▶ [Requirements]
Return the rows between the line containing "Image resolution: width=1024" and the line containing "coord(282,483)", inclusive, reproducing each one without changes.

▶ [Input]
_____

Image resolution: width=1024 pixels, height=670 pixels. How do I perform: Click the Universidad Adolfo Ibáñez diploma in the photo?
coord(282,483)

_____

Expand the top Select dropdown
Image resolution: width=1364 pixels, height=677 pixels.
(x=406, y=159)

_____

▶ [The result]
Image resolution: width=1024 pixels, height=670 pixels. How do I perform: Click the Universidad Adolfo Ibáñez diploma in the photo?
coord(282,483)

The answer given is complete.